(Recorded data)

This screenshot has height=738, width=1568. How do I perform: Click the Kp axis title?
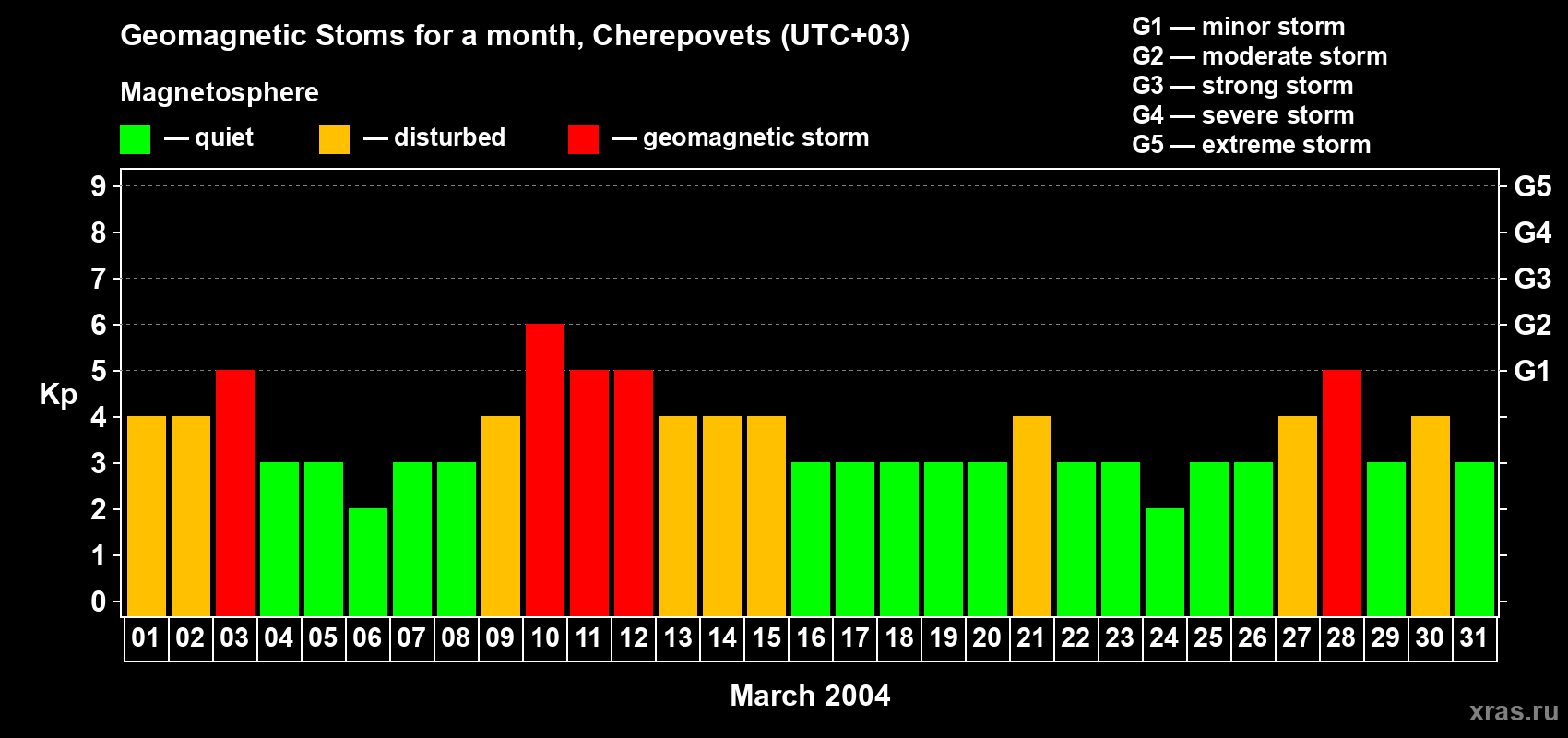pos(58,394)
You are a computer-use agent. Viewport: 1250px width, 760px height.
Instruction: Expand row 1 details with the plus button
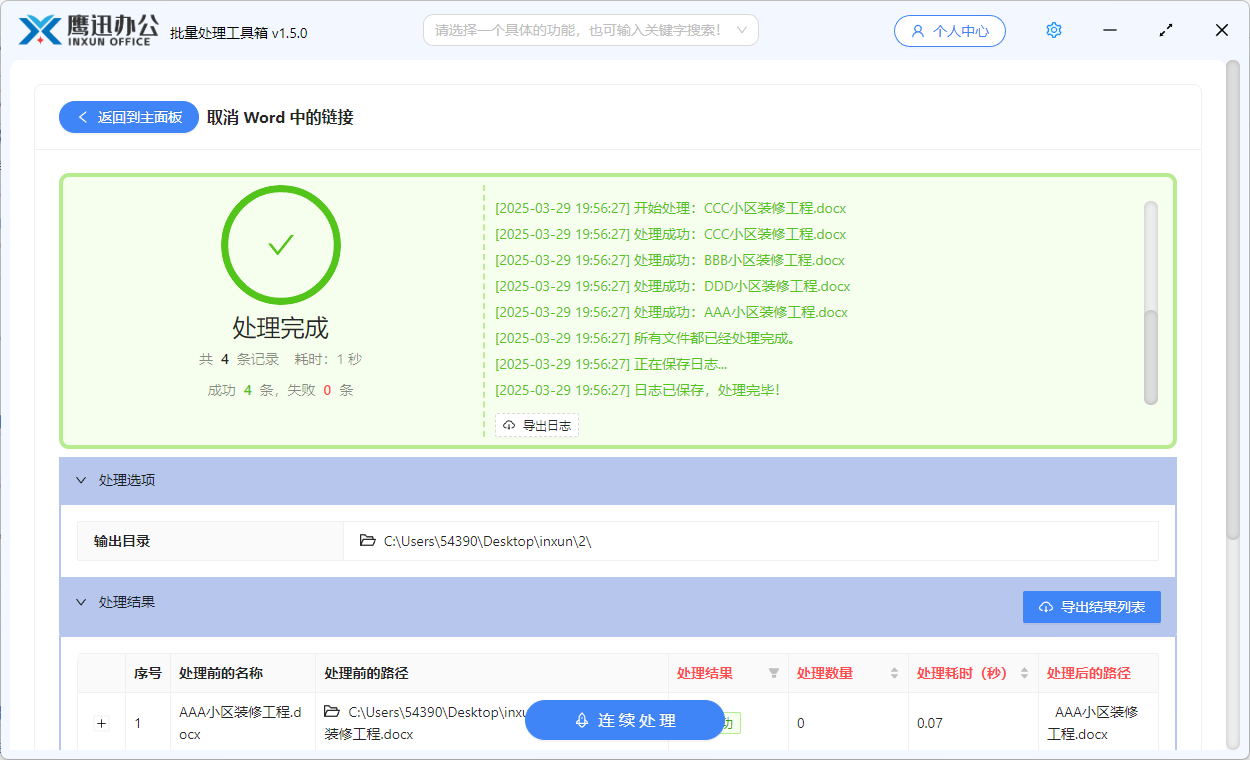coord(100,721)
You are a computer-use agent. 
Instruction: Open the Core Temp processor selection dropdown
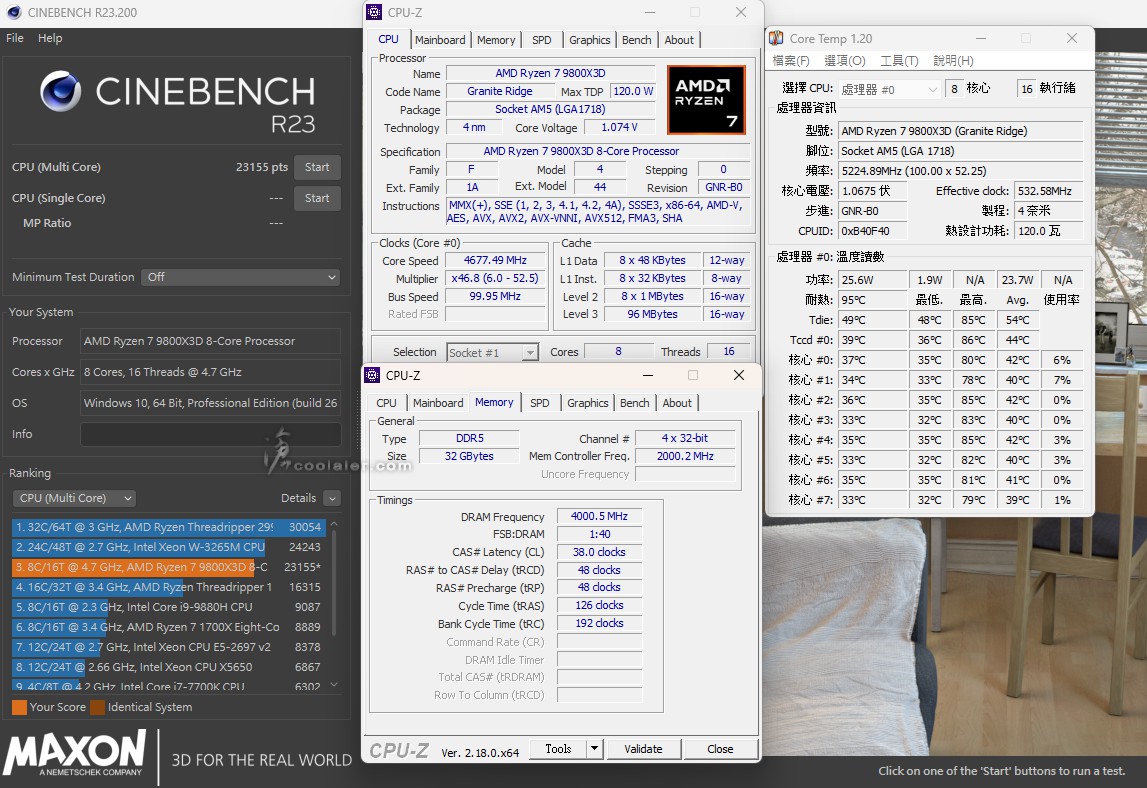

(Task instructions) Here the job is to print all the entries above exactly, minus the images.

(Exercise answer)
This screenshot has height=738, width=1568. How do I perform: Click the Kp axis title?
pos(58,394)
You are a computer-use agent. Viewport: 1250px width, 760px height.
Instruction: Expand row 1 details with the plus button
coord(100,721)
You are a computer-use agent. 
Instruction: Open the Core Temp processor selection dropdown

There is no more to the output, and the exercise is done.